Stored items
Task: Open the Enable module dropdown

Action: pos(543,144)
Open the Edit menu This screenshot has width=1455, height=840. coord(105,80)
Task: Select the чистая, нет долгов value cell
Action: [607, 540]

> DESCRIPTION OF THE TASK: Quote each line above in full, word for word.

> RESULT BELOW:
Task: Open the Enable module dropdown

Action: pos(543,144)
Open the Edit menu This screenshot has width=1455, height=840. coord(105,80)
Task: Select the чистая, нет долгов value cell
Action: [607, 540]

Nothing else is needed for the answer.